To see more photographs by Alex, follow @alexkpotter on Instagram.

As a nursing student from a small town in the American Midwest, Alex Potter (@alexkpotter) might not have imagined living through airstrikes and civil war in the Middle East. But a university trip to Jordan sparked an interest in learning Arabic and led her to Yemen, where she now, at the age of 25, works as a freelance photographer and writer. In Alex’s alternate life during her occasional visits to the United States, she still works stints as a registered nurse.

Alex describes her path and her professions:

“There is an expression here that says, ‘If time doesn’t teach you, Yemen will.’ And taught me it has. Everyone who comes here learns so much about themselves, the power of faith, family, community and politics — and the good and bad that goes along with all of those. Yemen mostly has two kinds of journalists that inhabit it — those who come for a week, and those who come for life.

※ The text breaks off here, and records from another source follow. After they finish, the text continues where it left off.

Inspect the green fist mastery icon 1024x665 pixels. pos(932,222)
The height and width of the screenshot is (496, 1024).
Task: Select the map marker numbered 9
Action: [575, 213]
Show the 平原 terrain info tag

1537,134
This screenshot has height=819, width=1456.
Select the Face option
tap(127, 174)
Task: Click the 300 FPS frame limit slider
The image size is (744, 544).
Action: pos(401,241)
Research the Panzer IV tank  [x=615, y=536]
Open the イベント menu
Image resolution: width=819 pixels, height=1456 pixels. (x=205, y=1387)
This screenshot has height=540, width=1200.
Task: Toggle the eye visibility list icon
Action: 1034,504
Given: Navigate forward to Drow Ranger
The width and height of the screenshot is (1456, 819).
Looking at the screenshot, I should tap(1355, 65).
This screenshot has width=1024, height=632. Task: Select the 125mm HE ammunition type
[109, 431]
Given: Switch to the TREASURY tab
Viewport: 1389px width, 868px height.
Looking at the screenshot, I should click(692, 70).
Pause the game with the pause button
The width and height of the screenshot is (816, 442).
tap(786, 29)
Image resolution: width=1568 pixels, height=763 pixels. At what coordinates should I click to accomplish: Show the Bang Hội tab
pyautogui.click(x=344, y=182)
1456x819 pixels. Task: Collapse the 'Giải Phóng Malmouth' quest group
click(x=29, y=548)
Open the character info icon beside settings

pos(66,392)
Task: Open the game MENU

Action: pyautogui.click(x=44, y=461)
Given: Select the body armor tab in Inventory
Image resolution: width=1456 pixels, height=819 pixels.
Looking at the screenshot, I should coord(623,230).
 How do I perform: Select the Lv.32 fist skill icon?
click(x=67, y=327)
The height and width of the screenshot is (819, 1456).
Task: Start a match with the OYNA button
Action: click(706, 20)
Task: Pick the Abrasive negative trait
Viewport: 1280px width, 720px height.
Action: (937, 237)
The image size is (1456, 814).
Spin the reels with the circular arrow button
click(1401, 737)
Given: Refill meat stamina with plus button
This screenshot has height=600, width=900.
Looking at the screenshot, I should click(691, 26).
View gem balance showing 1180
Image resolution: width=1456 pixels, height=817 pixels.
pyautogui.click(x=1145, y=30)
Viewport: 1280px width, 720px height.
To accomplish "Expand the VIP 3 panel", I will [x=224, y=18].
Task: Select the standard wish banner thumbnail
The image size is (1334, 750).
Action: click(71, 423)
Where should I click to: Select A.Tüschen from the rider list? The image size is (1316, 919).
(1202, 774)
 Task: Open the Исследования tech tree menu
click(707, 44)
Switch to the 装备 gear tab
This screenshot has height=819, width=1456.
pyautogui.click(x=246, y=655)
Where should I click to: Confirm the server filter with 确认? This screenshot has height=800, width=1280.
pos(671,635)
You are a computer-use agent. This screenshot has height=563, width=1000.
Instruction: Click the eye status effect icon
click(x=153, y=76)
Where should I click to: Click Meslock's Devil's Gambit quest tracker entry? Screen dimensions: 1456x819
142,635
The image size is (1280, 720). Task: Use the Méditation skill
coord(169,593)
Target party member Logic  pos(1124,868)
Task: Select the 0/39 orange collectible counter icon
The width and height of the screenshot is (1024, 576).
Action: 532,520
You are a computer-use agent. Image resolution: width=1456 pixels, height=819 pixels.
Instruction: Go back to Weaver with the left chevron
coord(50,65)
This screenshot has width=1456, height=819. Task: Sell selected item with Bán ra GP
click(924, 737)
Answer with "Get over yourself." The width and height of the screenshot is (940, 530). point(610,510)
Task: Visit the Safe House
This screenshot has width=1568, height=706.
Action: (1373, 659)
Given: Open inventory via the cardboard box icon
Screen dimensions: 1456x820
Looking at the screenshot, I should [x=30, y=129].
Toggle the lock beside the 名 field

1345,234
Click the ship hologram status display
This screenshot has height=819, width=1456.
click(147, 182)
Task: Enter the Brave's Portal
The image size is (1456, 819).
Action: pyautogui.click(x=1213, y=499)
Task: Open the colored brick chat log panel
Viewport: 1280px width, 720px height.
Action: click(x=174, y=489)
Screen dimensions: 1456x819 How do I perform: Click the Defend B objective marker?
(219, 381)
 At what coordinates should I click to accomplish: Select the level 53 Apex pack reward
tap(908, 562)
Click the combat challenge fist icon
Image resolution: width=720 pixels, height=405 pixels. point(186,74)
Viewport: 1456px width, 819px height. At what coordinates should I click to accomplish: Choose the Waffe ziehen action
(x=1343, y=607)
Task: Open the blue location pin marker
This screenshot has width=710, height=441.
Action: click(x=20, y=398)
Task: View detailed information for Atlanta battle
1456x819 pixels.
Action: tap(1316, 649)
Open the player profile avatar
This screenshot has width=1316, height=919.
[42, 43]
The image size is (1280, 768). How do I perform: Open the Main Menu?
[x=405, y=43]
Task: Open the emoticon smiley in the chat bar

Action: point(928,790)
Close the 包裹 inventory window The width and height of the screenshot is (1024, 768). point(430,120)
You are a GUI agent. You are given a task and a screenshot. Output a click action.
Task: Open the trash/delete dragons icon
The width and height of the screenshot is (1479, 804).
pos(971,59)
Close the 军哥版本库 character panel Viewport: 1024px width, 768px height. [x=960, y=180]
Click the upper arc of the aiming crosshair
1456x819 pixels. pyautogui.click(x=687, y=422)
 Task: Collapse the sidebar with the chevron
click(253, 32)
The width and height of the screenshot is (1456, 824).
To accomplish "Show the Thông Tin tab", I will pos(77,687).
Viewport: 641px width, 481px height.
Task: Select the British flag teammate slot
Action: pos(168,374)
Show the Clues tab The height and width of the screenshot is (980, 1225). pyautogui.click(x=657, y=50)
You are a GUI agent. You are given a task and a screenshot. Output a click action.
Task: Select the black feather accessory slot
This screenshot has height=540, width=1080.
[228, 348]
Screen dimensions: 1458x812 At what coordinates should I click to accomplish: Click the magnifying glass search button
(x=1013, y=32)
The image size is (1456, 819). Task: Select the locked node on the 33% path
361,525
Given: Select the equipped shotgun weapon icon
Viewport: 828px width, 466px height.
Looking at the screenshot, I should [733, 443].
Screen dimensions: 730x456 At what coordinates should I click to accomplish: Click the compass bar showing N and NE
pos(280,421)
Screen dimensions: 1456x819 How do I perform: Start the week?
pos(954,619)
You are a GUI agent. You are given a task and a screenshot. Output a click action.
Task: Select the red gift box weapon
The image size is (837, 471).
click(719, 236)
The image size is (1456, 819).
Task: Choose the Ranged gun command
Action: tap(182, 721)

Life isn’t always enjoyable. Prices have doubled, there is no petrol (lines are days long). Many families are in the line of fire and can’t even afford or access their next meal. Most places in the country have no electricity, so people must rely on generators (for which there is no petrol) and solar panels (which are thousands of dollars). My neighbors burn wood for cooking, and everyone (myself included) has to carry buckets of water from public tanks donated by philanthropic Yemenis. Ramadan just finished, and many people can’t afford gifts for their children for Eid, much less the elaborate celebrations usually put on. Yet amid the sounds of airstrikes and long lines for waiting for petrol, people do their best to make the situation as normal as possible: sharing food, recycling gifts and spending time together.

As far as working here, I have found it the easiest place I have ever worked, especially as a woman. I dress like a local to respect the culture and speak the local dialect, so that helps, but everyone wants their photo taken all the time. Usually, my biggest problem is not enough memory in my camera! Yemenis are so welcoming and loving, and really do care about foreigners living in their midst — as long as you respect them first. As a foreign woman, as in much of the Muslim world, I have access to all parts of society. This has changed a bit with the war — people are more wary about photography, so I just have to do a bit more explaining. Logistically, I now have many more safety concerns to take in hand — planning, security, accountability, et cetera, but no more than in any other conflict zone or unstable region.

I go back to Minnesota to do some nursing work, center myself and see family and friends. Personal relationships are important to me, and it’s difficult but essential to stay connected to those who know me the best, especially in this line of work.”